## [AIM OF THE EXERCISE]
Rewrite the listing lines between the line containing "Task: Click the solid" and the line containing "Action: pos(54,466)", inclusive, as a Markdown table with columns Row and Line, leaving out blank lines and pictures.

## [TASK DATA]
○ ○ ○ ○

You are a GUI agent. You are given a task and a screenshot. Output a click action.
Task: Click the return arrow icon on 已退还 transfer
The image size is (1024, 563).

○ ○ ○ ○

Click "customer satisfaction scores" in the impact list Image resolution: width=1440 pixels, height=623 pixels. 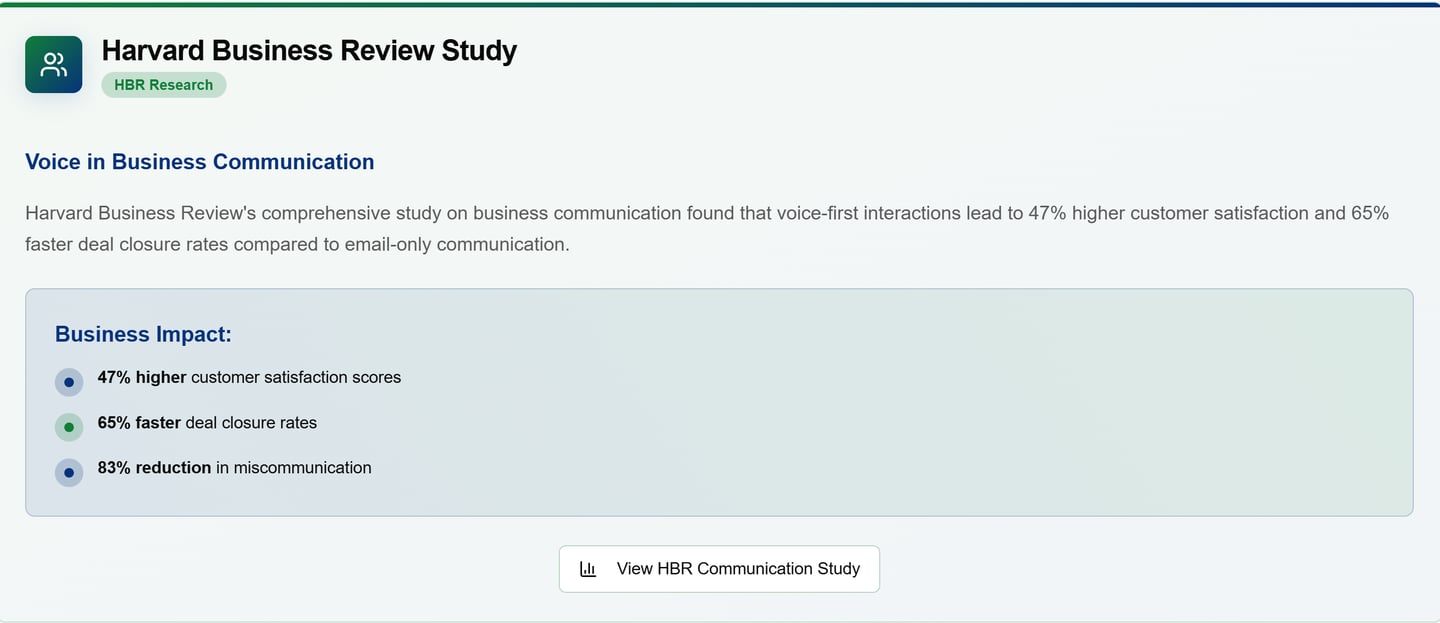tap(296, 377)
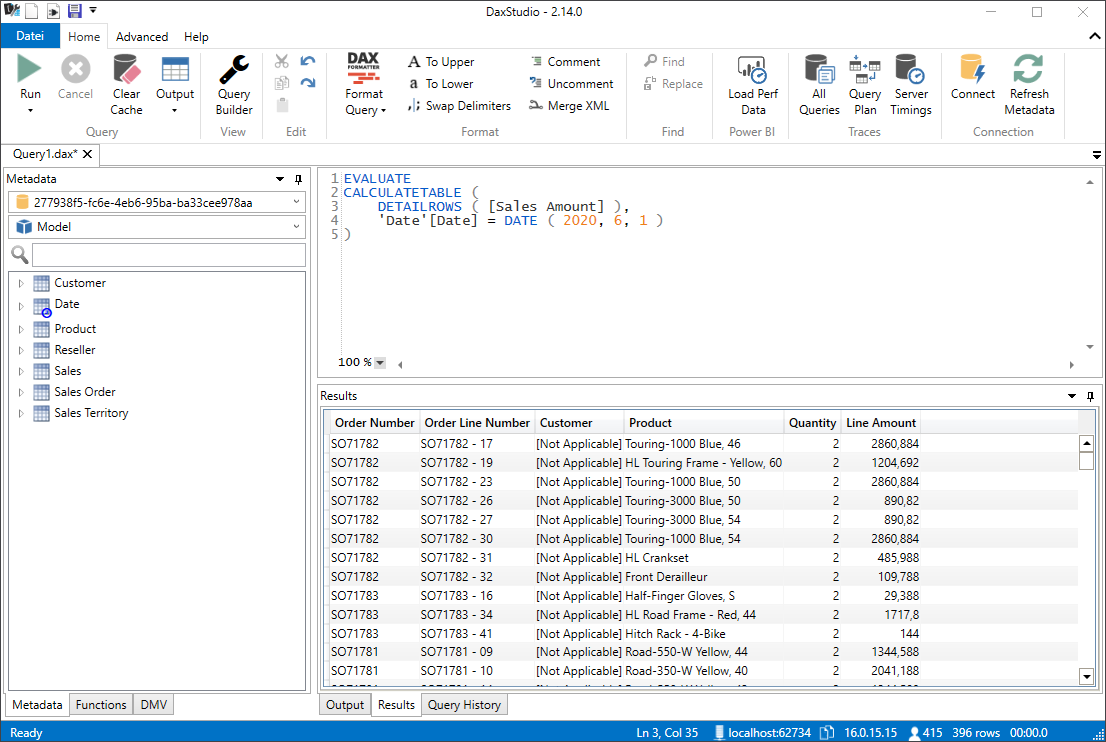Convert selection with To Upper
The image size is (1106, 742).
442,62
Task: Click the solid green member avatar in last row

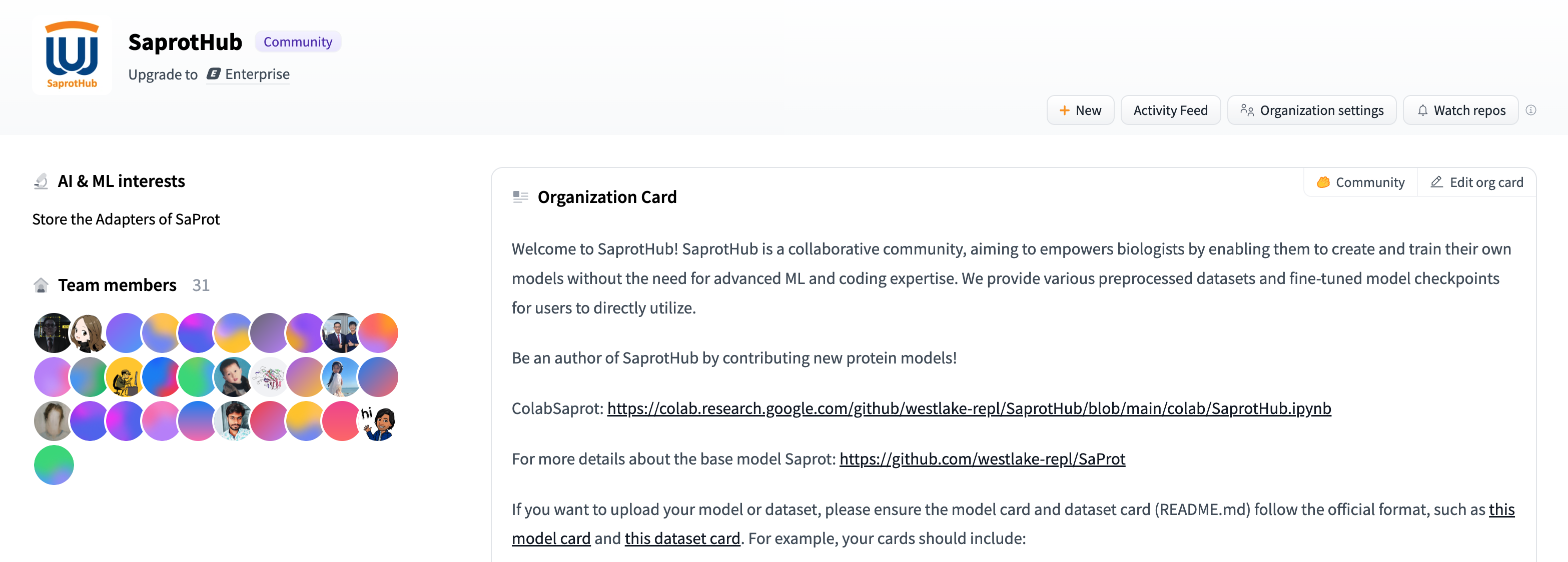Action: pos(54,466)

○ ○ ○ ○

## [ANSWER TO THE TASK]
| Row | Line |
|---|---|
| 1 | Task: Click the solid green member avatar in last row |
| 2 | Action: pos(54,466) |